## How to complete this task
Output exactly the lines from the one containing "The image size is (829, 621)." through the final line of the entries below, both included, and skip the pictures.

## Available data
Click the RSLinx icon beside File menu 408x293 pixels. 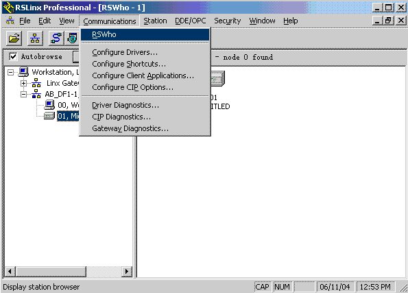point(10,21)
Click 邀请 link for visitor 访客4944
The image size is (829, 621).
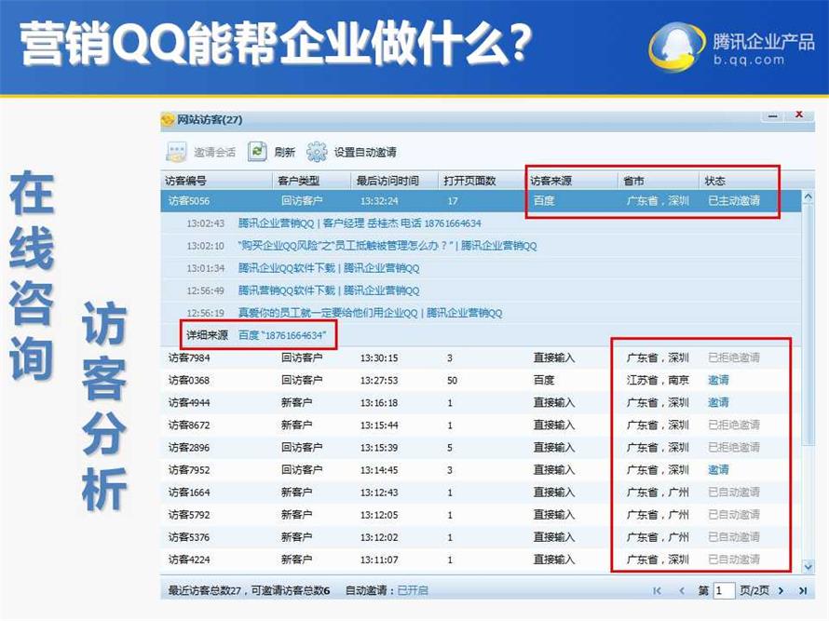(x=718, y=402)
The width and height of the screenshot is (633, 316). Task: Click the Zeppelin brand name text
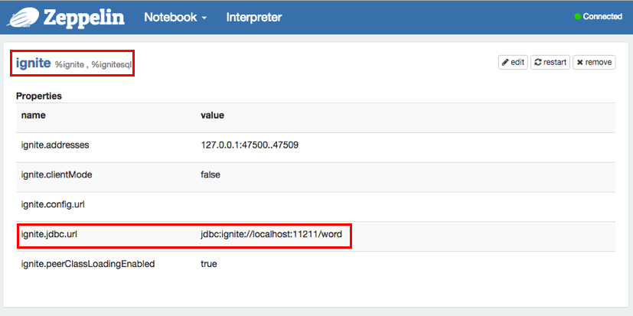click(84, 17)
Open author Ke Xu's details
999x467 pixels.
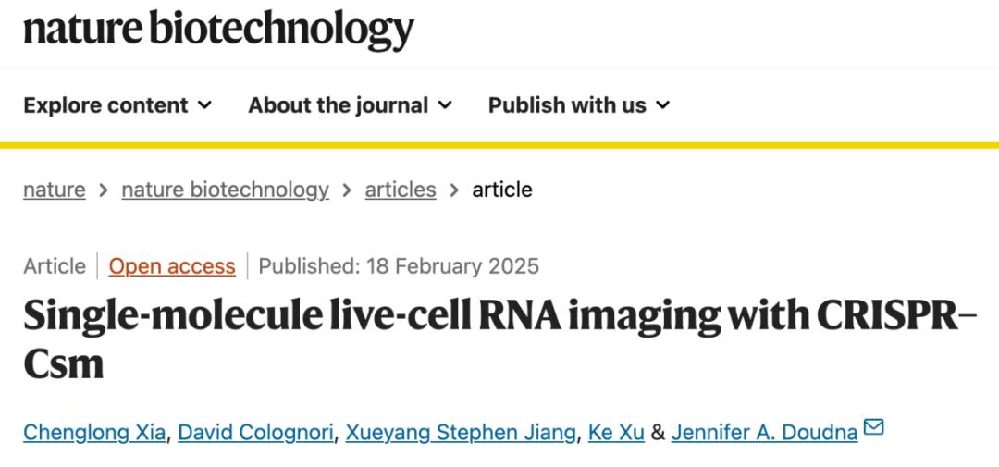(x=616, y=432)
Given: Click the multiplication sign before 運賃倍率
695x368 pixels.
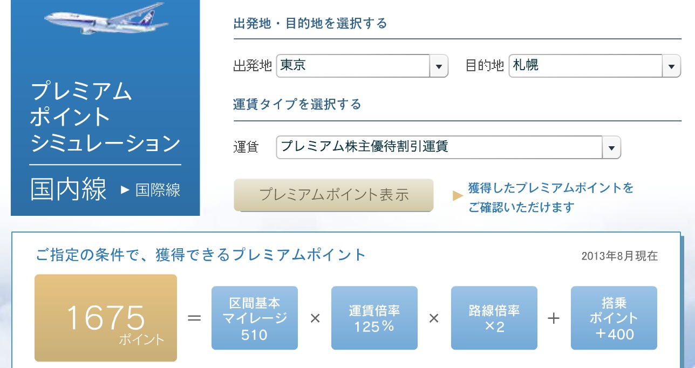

## Written solution
The image size is (829, 621).
(x=718, y=402)
The width and height of the screenshot is (633, 316). Task: Click the Zeppelin brand name text
click(84, 17)
Open author Ke Xu's details
999x467 pixels.
(x=616, y=432)
Given: Click the multiplication sign before 運賃倍率
695x368 pixels.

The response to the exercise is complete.